Westminster Welcomes Iraqi Boy
January 14, 2009 6:39 amTears and smiles marked an emotion-filled moment at Westminster Presbyterian Church, as three-year-old Mustafa Al Nadawi and his 33-year-old father, Ghazwan, walked down the aisle at the conclusion of the church service on Sunday, January 11 to be introduced to the people who helped raise $6,200 to cover Mustafa’s speech therapy following surgery.
>Mustafa was totally deafened in a bombing raid in June 2007, when an American missile destroyed his next-door neighbor’s home in Baqouba, a town outside Baghdad. He was just learning to talk, and his parents say over the past year and a half, he has been increasingly frustrated by his lack of hearing.
Ghazwan wrote numerous letters to people in Iraq asking for medical help for his son, but the only organization responding was the U.S. group called “No More Victims,” a national organization based in Los Angeles. Mustafa is the 10th child they have sponsored and the first to come to the Bay Area.
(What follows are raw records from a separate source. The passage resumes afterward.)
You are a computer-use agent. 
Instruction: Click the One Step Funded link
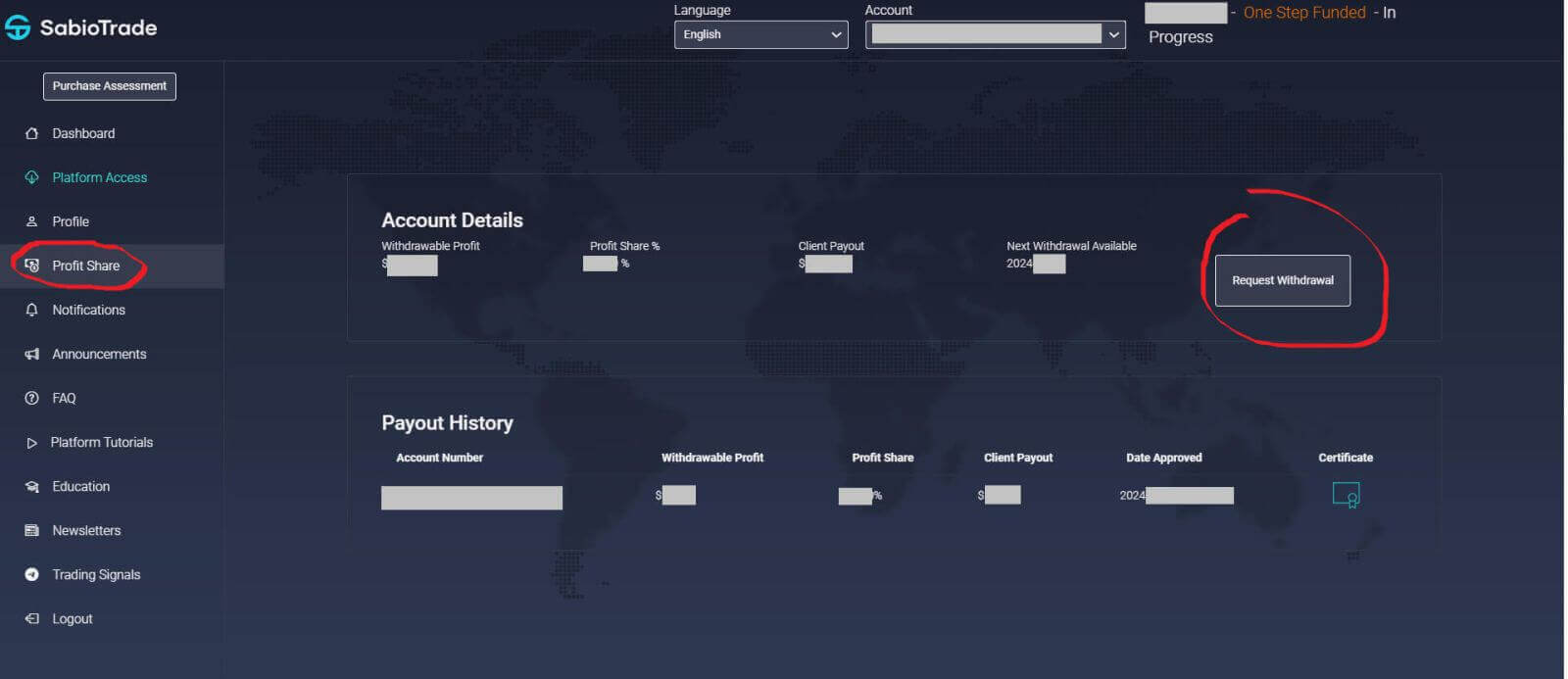(x=1303, y=13)
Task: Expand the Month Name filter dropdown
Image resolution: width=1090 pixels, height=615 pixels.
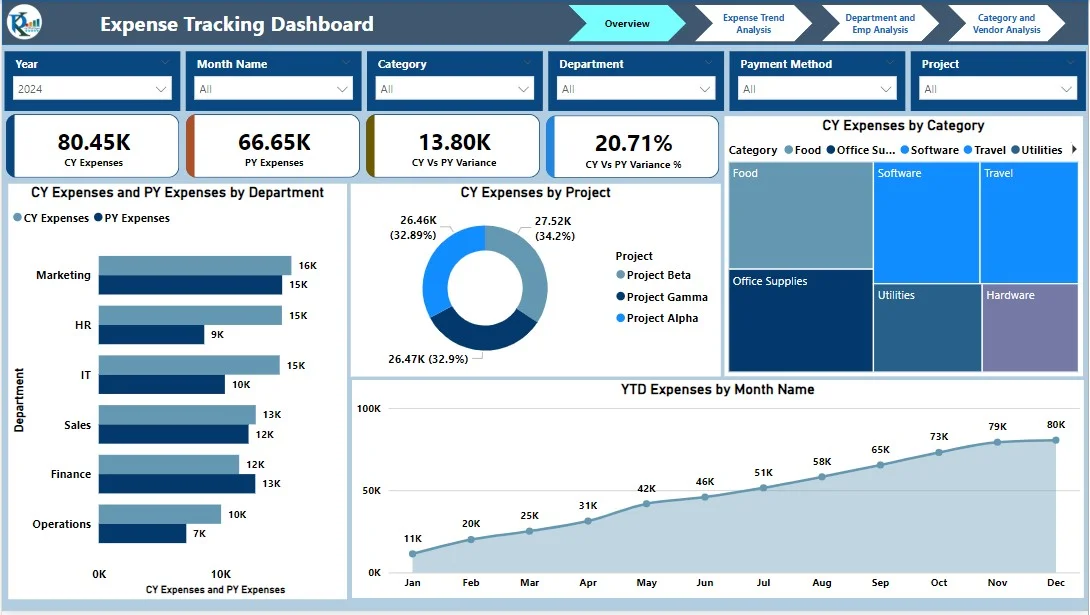Action: click(x=273, y=89)
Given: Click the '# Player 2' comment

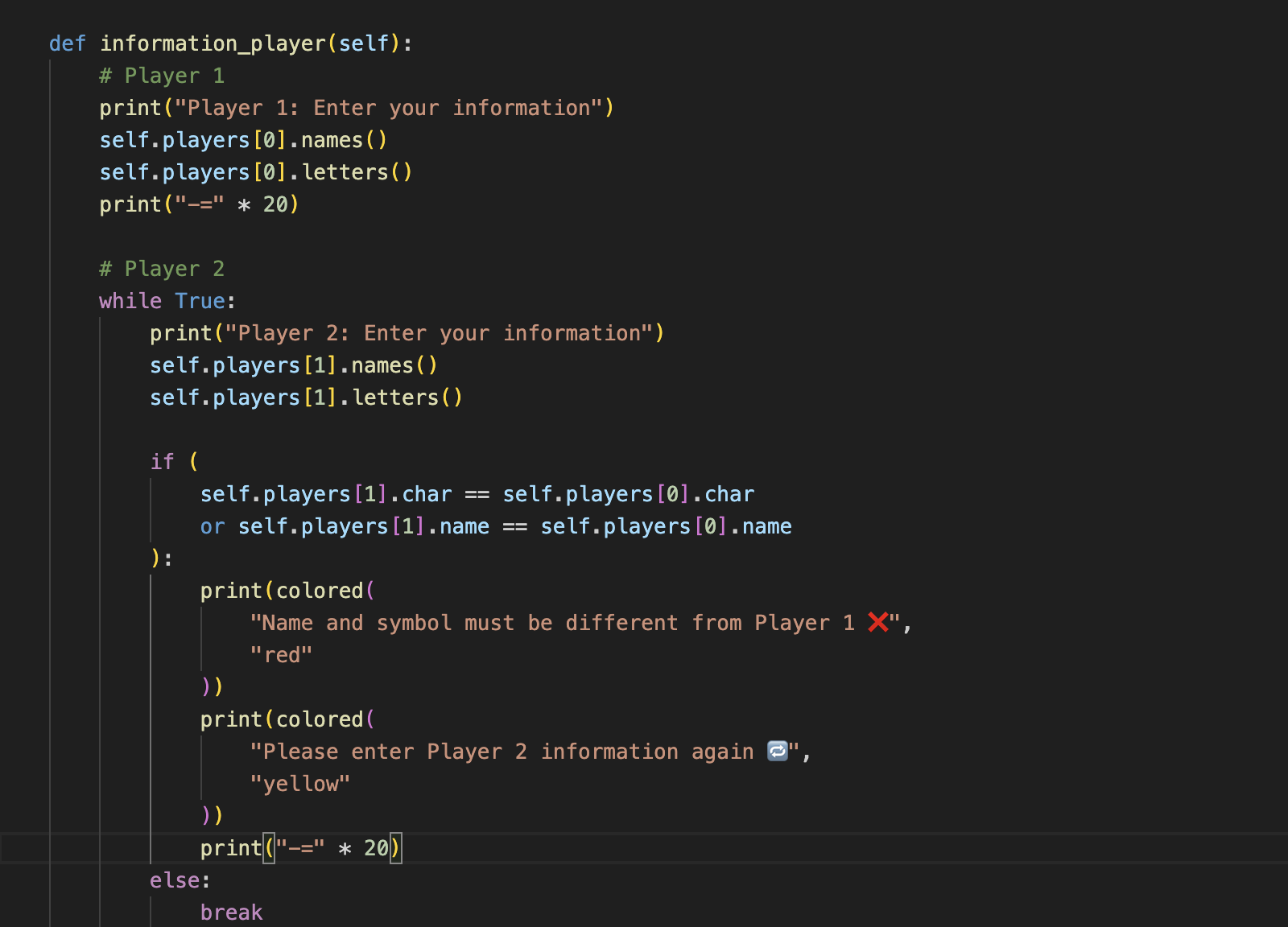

Westminster Church members learned about the effort to bring Mustafa to San Francisco early last year and raised the money for his speech therapy at an Iraqi/Arab feast. They expected Mustafa and his dad to arrive in late June, but delays in the approval of a visa for his father dragged on for months as the two waited in Jordan. Church members wrote letters to the State Department and contacted elected officials and finally, on December 31, the pair arrived in San Francisco.